> [VORLIEGENDER TEXT]:
Hydraulisch verdichtende Verfüllmaterialien (HVV)
Durch die MVV Energie AG Mannheim wurde aufgrund der nur in Österreich zur Verfügung stehenden Rezeptur der SSM von der Firma Schwarzl der Versuch unternommen, Verfüllmaterialien auf der Basis regional zur Verfügung stehender Materialien zu entwickeln. Umfangreiche Technikumsversuche insbesondere für den Einsatz an Fernwärmeleitungen wurde durchgeführt [3].
Weimarer Boden-Mörtel
Der Weimarer Boden-Mörtel kann aufgrund seiner Zusammensetzung als konsequente Weiterentwicklung von Boden-Bindemittel-Gemischen angesehen werden. Er besteht zu über 90 % aus Recyclingmaterial und/oder natürlichen Aushubböden, wie Kies, Sand, Schluff und Ton. Neben dem Vorteil der Boden-Bindemittel-Gemische durch die Zugabe von hydraulischen Bindemitteln Böden wiedereinbaubar zu machen, weist der Weimarer Boden-Mörtel, wie die „Stabilisierte Sandmischung“, den Vorteil auf, fließfähig und damit verdichtungslos einbaubar zu sein. Als Verflüssiger fungiert hierbei eine Mischung aus Wasser, Ton sowie speziellen Zusätzen und als Stabilisator Zement.

> [DATEN ZUR ÜBUNG]:

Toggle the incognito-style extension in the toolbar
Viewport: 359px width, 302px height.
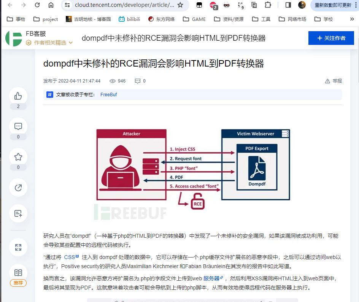pos(226,5)
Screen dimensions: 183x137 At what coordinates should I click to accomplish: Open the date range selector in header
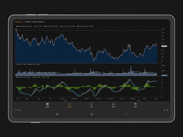(x=31, y=22)
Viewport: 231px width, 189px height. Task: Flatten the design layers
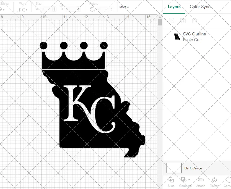[215, 181]
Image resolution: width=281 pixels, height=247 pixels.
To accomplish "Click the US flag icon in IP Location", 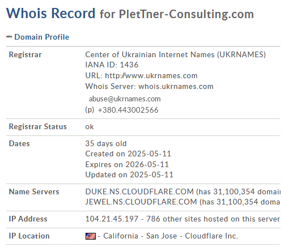I will coord(91,236).
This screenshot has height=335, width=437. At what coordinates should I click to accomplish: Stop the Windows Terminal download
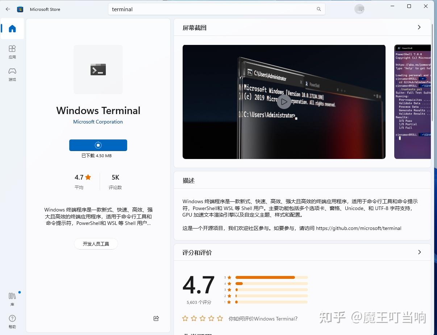98,145
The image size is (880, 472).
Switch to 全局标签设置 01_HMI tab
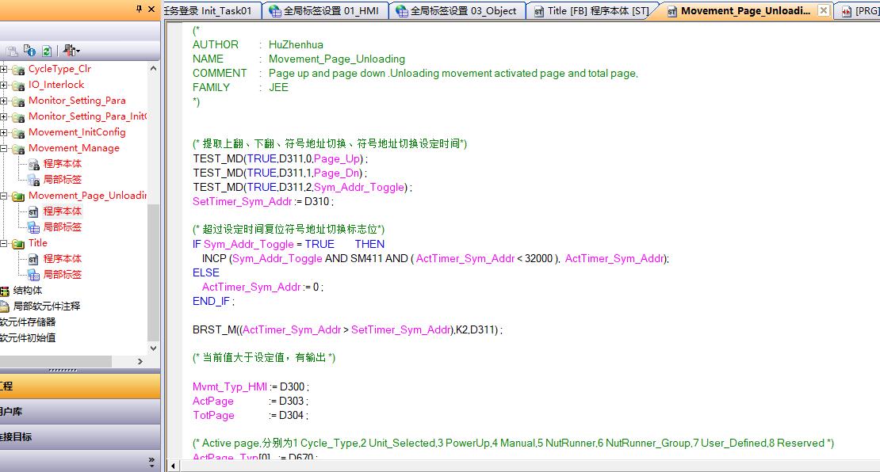(x=325, y=11)
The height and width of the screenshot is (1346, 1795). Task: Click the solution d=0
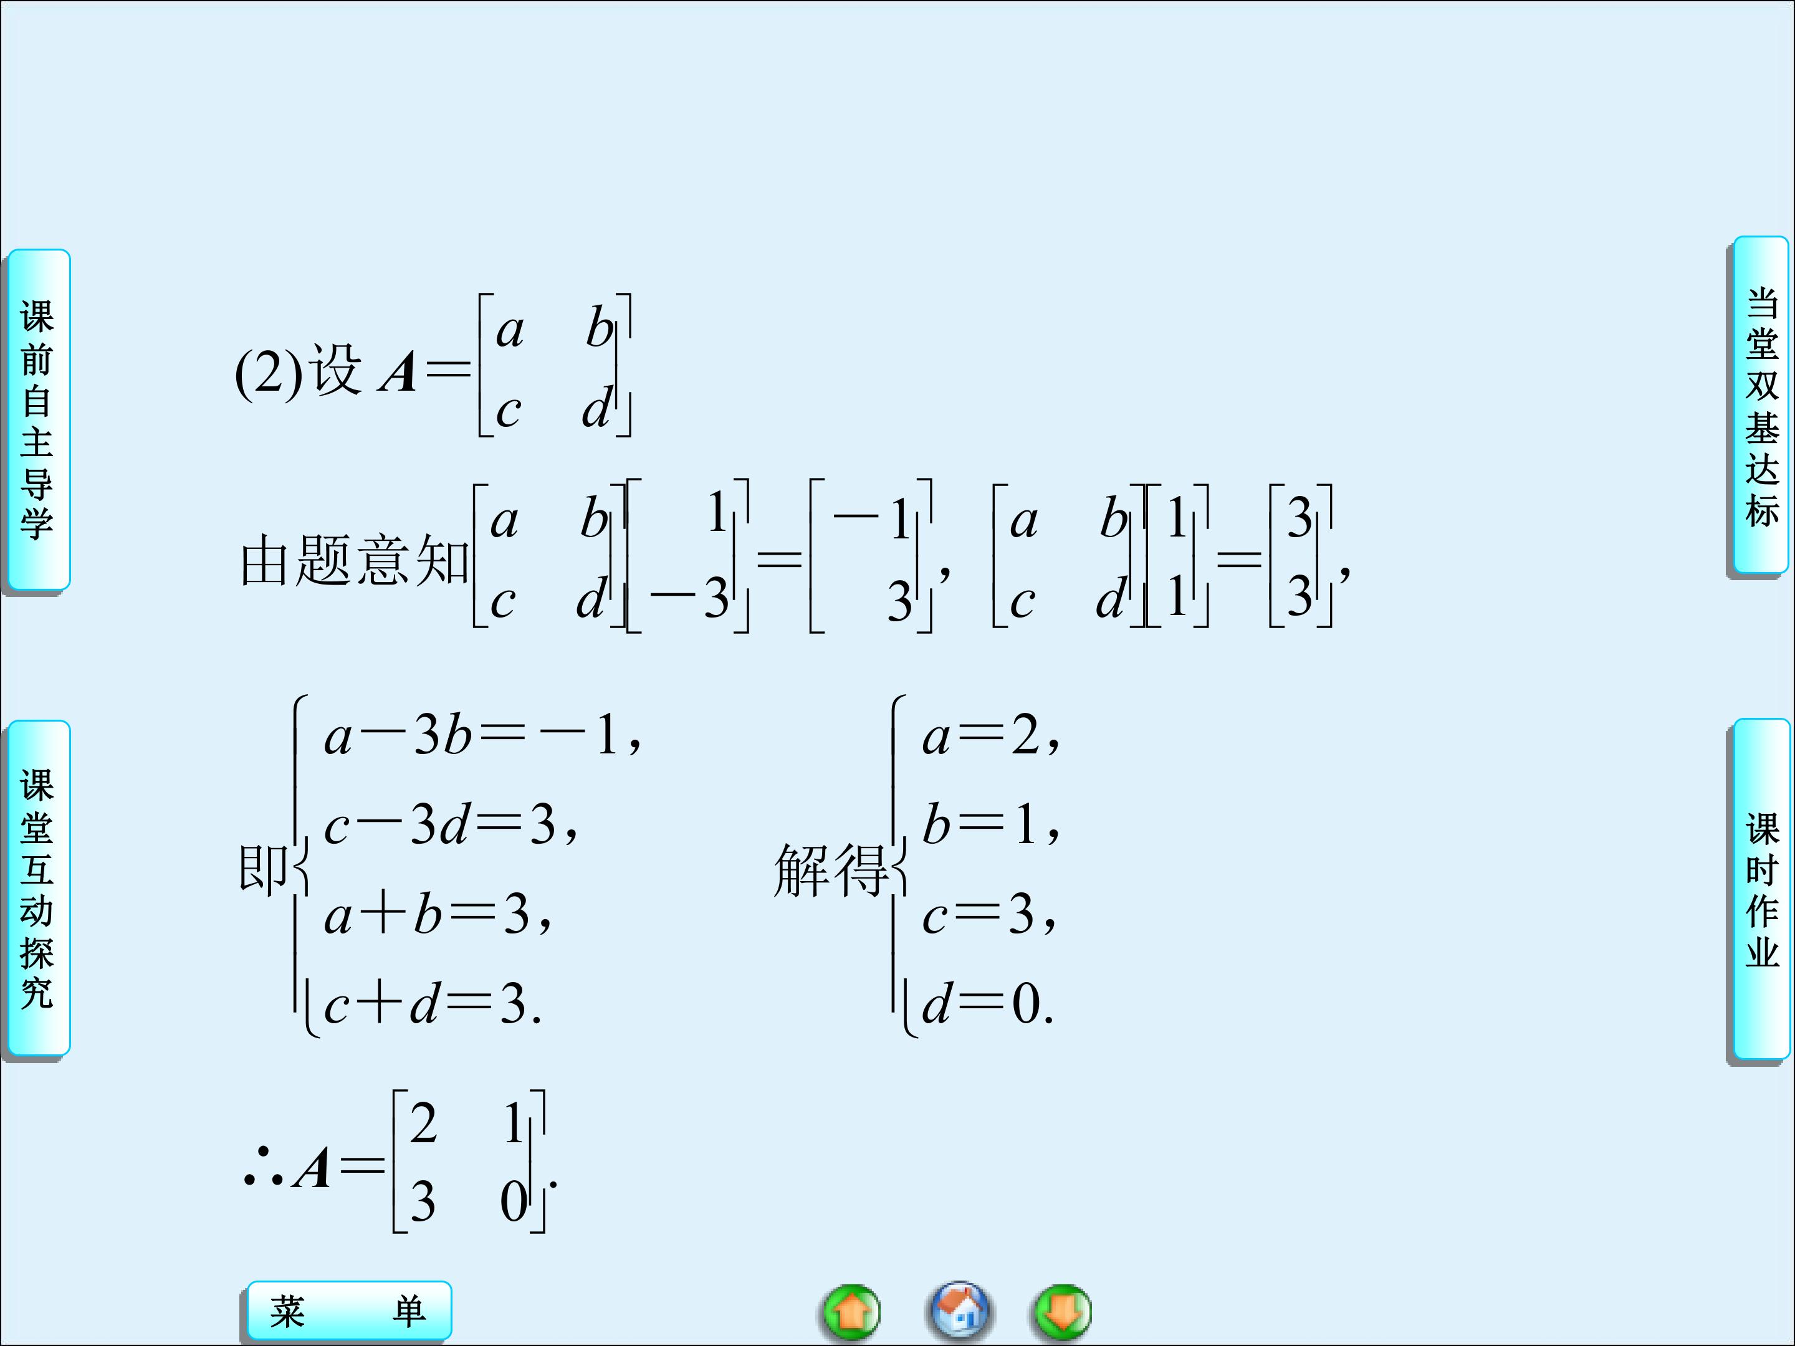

> [AUFGABENSTELLUNG]:
(1) Beantworten Sie anhand des Textes über Verfüllmaterialien die folgenden Fragen:
(a) Von welcher Firma stammt die nur in Österreich verfügbare Rezeptur der SSM?
(b) Zu wie viel Prozent besteht der Weimarer Boden-Mörtel aus Recyclingmaterial und/oder natürlichen Aushubböden?
(c) Was dient beim Weimarer Boden-Mörtel als Stabilisator?
(2) Wiederholen Sie aus den Datensätzen wortgetreu alle Zeilen von der Zeile mit „The image size is (880, 472).“ bis zum Ende der Datensätze, beide eingeschlossen. Die Bilder lassen Sie dabei weg.

> [ANTWORTEN NACH AUFGABEN]:
(1)
(a) Von der Firma Schwarzl.
(b) Zu über 90 %.
(c) Zement.

(2)
The image size is (880, 472).
Switch to 全局标签设置 01_HMI tab
(x=325, y=11)
The height and width of the screenshot is (1346, 1795). Task: Click the solution d=0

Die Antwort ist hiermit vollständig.